The plot? Dictator Lucio Silla (tenor Krešimir Spicer) loves Giunia (soprano Meghan Lindsay) who (a) hates him because he killed her father and (b) is aggressively faithful and in in love with Cecilio (soprano Peggy Kriha Dye). Lucio’s sister Celia (Mireille Asselin) tries to give her brother some pointers about wooing and tries to convince Giunia that Lucio is not a bad catch. Celia loves Cinna (soprano Inga Kalna). The opera has another tenor, Aufidio, but Pynkoski has fired him making my summary and the performance shorter. Oh yes, it turns out that Lucio is not such a bad guy and they all live happily ever after.

Giunia gets some of the best arias. She grieves for her father, meets Cecilio whom she thought dead and goes through some severe emotional scenes by opera seria standards. Lindsay handles them all with vocal splendour.

Asselin as Celia has lighter music but her singing is simply superb. Inga sings the role of the plotting Cinna who recommends that Giunia marry Lucio and slash his throat as a honeymoon night present. Kriha Dye sings the melodramatic Cecilio who has a lot to be melodramatic about what with the imminent possibility of losing his love and his life. Again marvelous singing.
Kresimir Spicer (front) with Peggy Kriha Dye and Meghan Lindsay (behind) with artists of Atelier Ballet. 
Photo by Bruce Zinger.
The only male in the production is Spicer as the unhinged Lucio. He seems to have the most fun as he blusters, threatens and overdoes everything. A fine performance in every way by Spicer.

Pynkoski and Choreographer Jeannette Lajeunesse Zingg take care to make full use of the stage and provide judicious movement to alleviate the length of some of the arias. What could be painfully static appears less so. Shrewd use of dancing has the same effect.

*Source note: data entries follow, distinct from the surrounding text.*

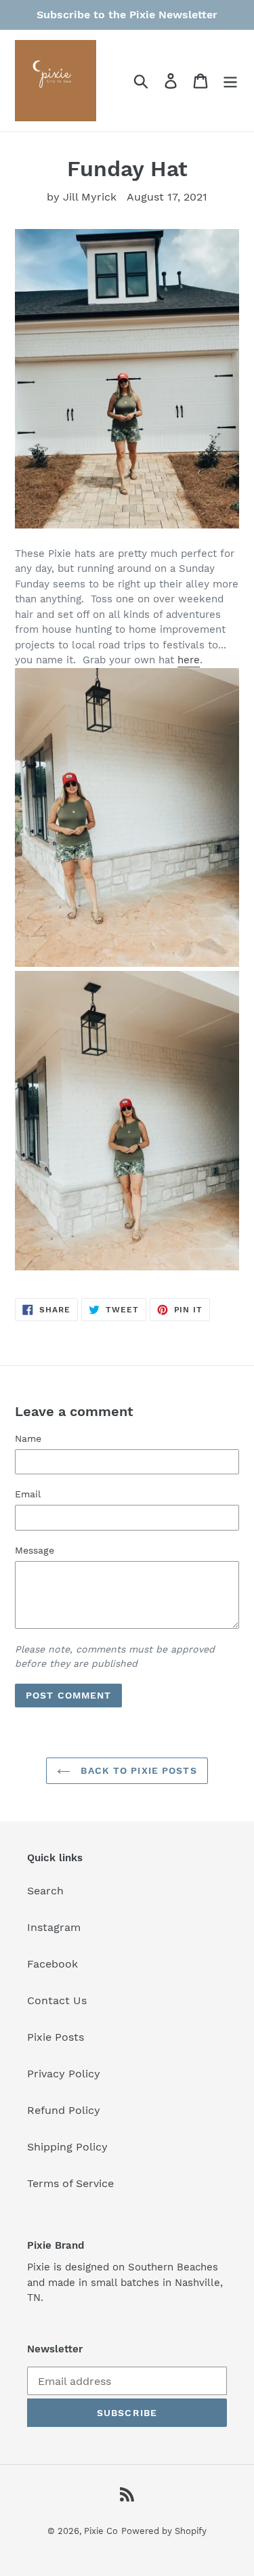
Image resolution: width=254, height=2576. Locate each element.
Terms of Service (70, 2183)
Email (28, 1494)
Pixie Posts (55, 2037)
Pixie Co (101, 2531)
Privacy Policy (63, 2073)
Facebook (52, 1963)
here (188, 660)
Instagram (54, 1927)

The gorgeous costumes and set by Gerard Gauci add significantly to the enjoyment of the opera. Gauci provides panels and backdrops of monumental scenes of ancient Rome. The scene changes from somewhere outside Rome, to an interior, to the entrance to a burial chamber to a prison and the outside of the Roman capitol are done swiftly and effectively.

David Fallis conducts the Tafelmusik Baroque Orchestra to produce its usual glorious sound and the Atelier Ballet under Jeannette Lajeunesse Zingg adds the icing on the cake.

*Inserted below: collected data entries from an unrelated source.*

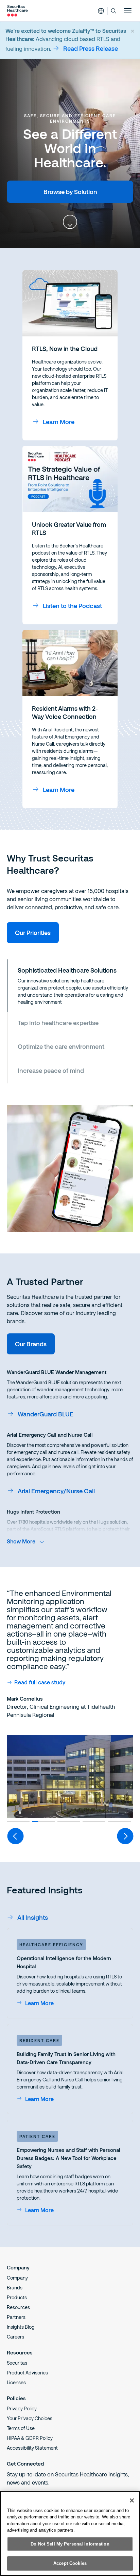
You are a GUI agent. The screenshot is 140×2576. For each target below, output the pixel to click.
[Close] (131, 2500)
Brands (14, 2287)
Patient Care (37, 2136)
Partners (16, 2317)
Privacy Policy (22, 2408)
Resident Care (39, 2040)
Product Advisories (27, 2372)
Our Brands (31, 1344)
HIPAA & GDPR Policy (30, 2438)
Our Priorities (33, 932)
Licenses (16, 2382)
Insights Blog (21, 2327)
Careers (15, 2337)
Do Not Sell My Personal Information (70, 2544)
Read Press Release (90, 48)
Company (17, 2278)
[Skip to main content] (70, 221)
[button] (70, 985)
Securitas (17, 2363)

The straight-jacket conventions of opera seria were not helped by Giovanni de Gamerra, abbot, soldier, playwright and really lousy librettist, who provided the turgid text for the opera. Mozart did much better with his music albeit within the conventions.

Opera Atelier has loosened the straightjacket, managed to respect the conventions and still give us a fabulous production. It will not make Lucio Silla your favourite opera but you will be glad you saw it.